2. What do you see as the major challenges and opportunities we face?

There are two major challenges to my vision of an evangelical future: one external and one internal. The external challenge is the legacy of Christendom. We’ve created a perception of Christianity as pursuing a religiously oriented vision of a moral society gained through the influence of political power. The attempts to control outcomes become trigger events for pushback from secular audiences. These issues become part of the larger drama of charges and countercharges between evangelical public figures on the one hand and neo-atheists on the other.

This is buttressed by a more internal challenge: the cognitive frameworks defined by the idea of Worldview. Fifteen years ago, Christian Smith argued in American Evangelicalism: Embattled and Thriving (1998) that evangelicalism developed a subcultural identity based on being under assault from secularism and liberal Protestantism. I’d suggest that this attempt to remain separate relies on specific forms of scriptural argument and educational philosophy. However, it is a tenuous position. As Hunter observed in his book on Evangelicals sixteen years earlier, the realities of the modern world and the desire for acceptance or influence make separatism harder to maintain.

These two conditions are especially threatened by the dynamics of social change. The political vision is expressed in concerns over loss of control (even if control had never really been in reach). The worldview vision sees every shift in attitude or new interpretation as the beginning of the slippery slope toward worldliness.

But much has changed in the last two decades. The younger generation seems more willing to maintain diverse views due to their connection to social media. Some expressions of postmodernism allow a focus on dialogue arising from one’s clear values. Increased concern for those who are powerless (the poor, the trafficked, the innocent) prioritizes compassion over being right and separate. Heightened levels of education within evangelicalism have allowed a more complex view of engagement with those outside the subculture.
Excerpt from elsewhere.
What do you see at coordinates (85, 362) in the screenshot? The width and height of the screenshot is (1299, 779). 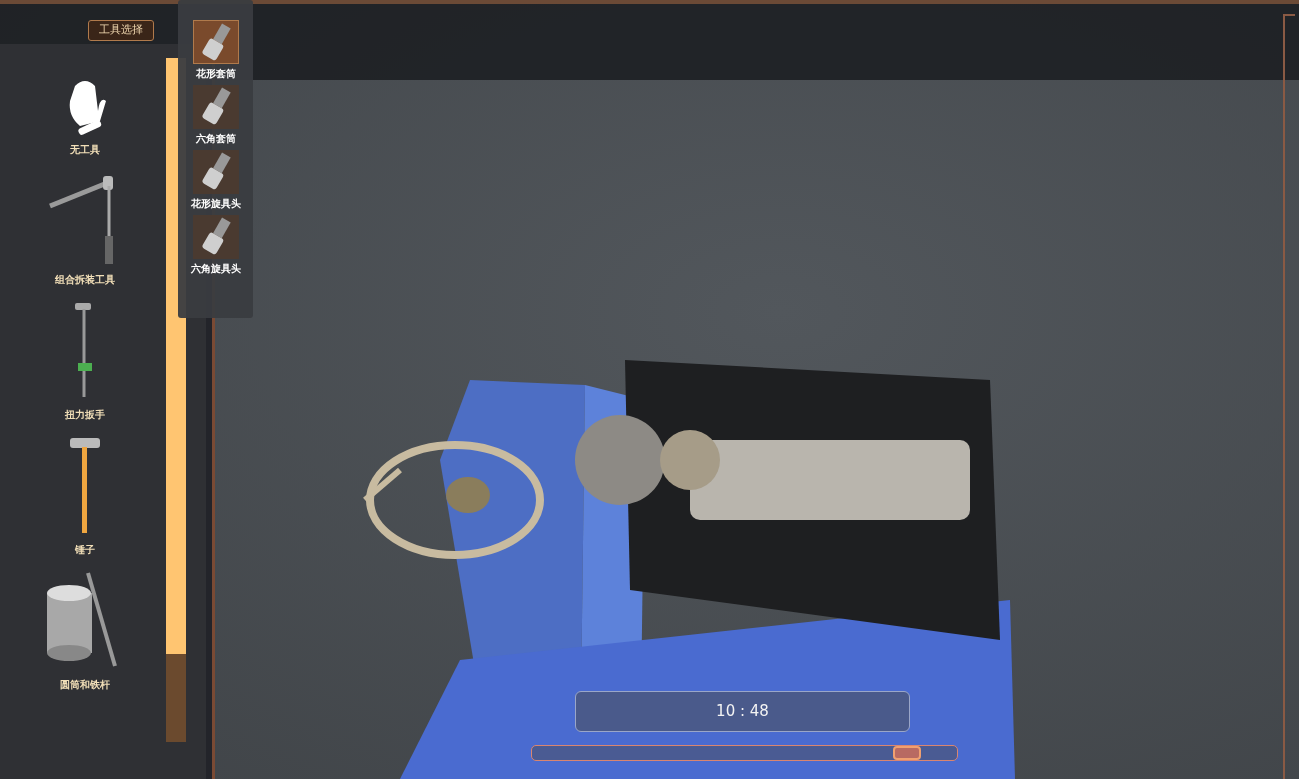 I see `tool-item: 扭力扳手` at bounding box center [85, 362].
All of these shifts present an opportunity to rethink cultural engagement that allows faithful Christian testimony while avoiding the political name-calling of the Christendom argument or the isolation of the worldview argument. Rather than adopting the incorrect assumptions of secularization, it actually creates a tremendous opening for Faithful Presence.

3. What steps should American evangelical Christians take to respond to these challenges and opportunities?
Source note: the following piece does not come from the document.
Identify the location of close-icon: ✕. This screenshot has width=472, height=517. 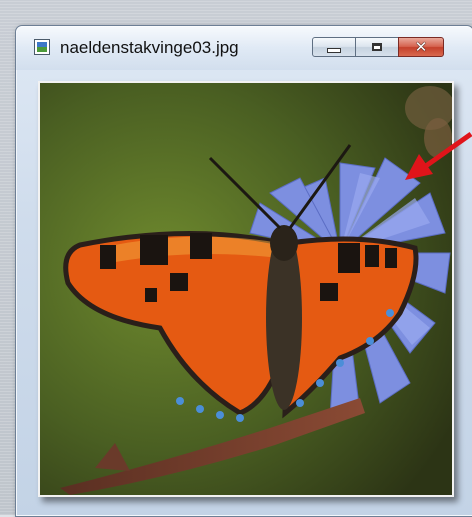
(421, 47).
One key changes necessary is to learn to be honest about our real situation. In recent months, Missio Alliance has posted a series of blogs about “The Scandal of Evangelical Memory”. These point out the ways in which we’ve told ourselves a history that isn’t complete. Two related points of argument come from careful histories, which separate our imaginings from what really happened. Edward Larsen’s Summer for the Gods (1997) documents how the Scopes trial unfolded in ways very different from how we’ve told the story (the town’s reply to an ACLU ad was one of the biggest surprises for me). An even timelier example is found in Robert McKenzie’s excellent new book about The First Thanksgiving (2013), which documents both the real history of the Pilgrim settlers and the ways the fictional communal dinner was used to support later American values.

A second key is found in changing the way we use scripture as a point of argument. Ken Schenck argues that there is great value in focusing on the broad common themes of the scriptural story rather than on the verses that divide. He correctly argues that we pick contentious verses as argument-enders instead of advancing the full Gospel story.
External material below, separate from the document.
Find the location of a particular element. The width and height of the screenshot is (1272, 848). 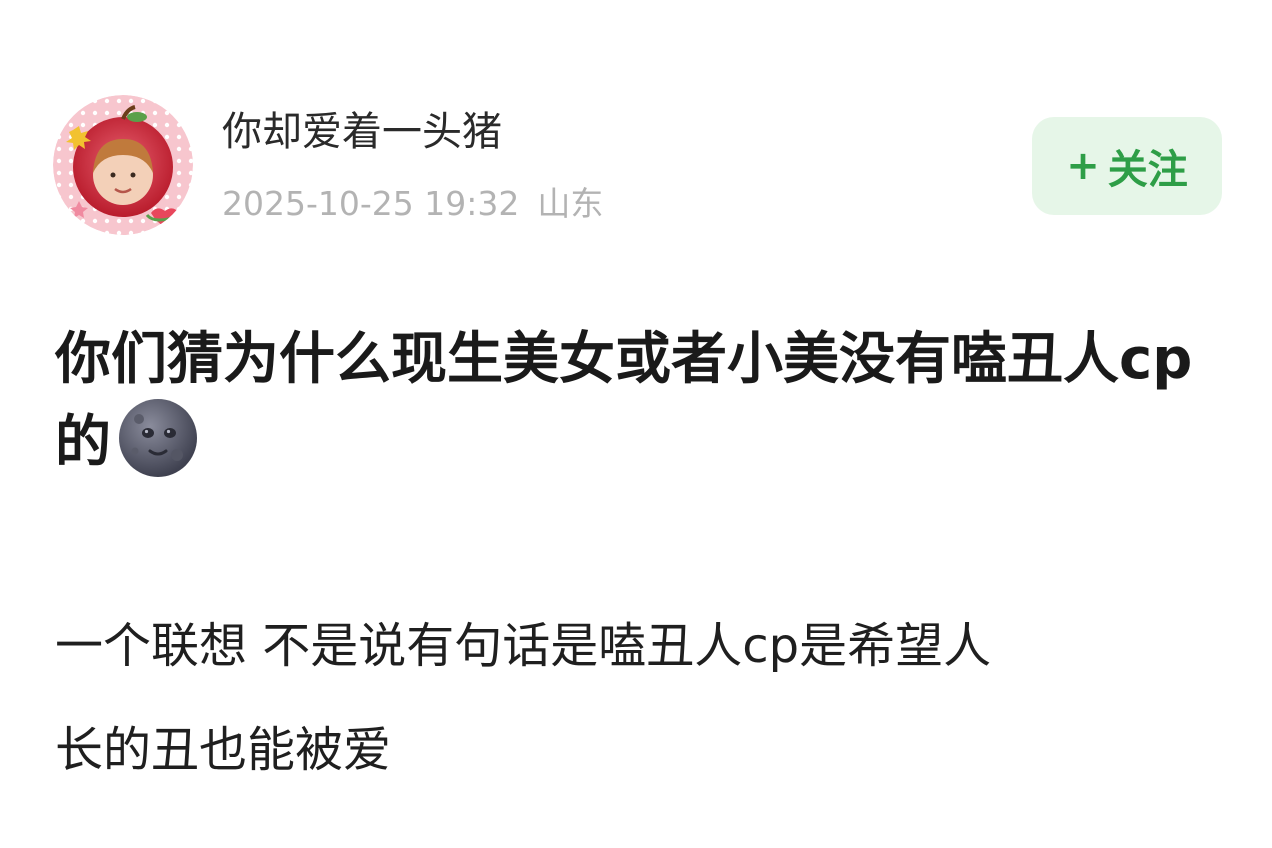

Finally, and most importantly, we need to find our way to trust the Holy Spirit to lead. This is part of the public’s interest in the recent actions and statements of Pope Francis. This morning, Father James Martin was on NPR talking about the pope. Scott Simon asked if the College of Cardinals were expecting these changes from Francis. Father Martin responded, “it shows you once again the power of the Holy Spirit. The Holy Spirit does what the Holy Spirit wants to do.”

There is no better hope for the future of evangelicalism than that.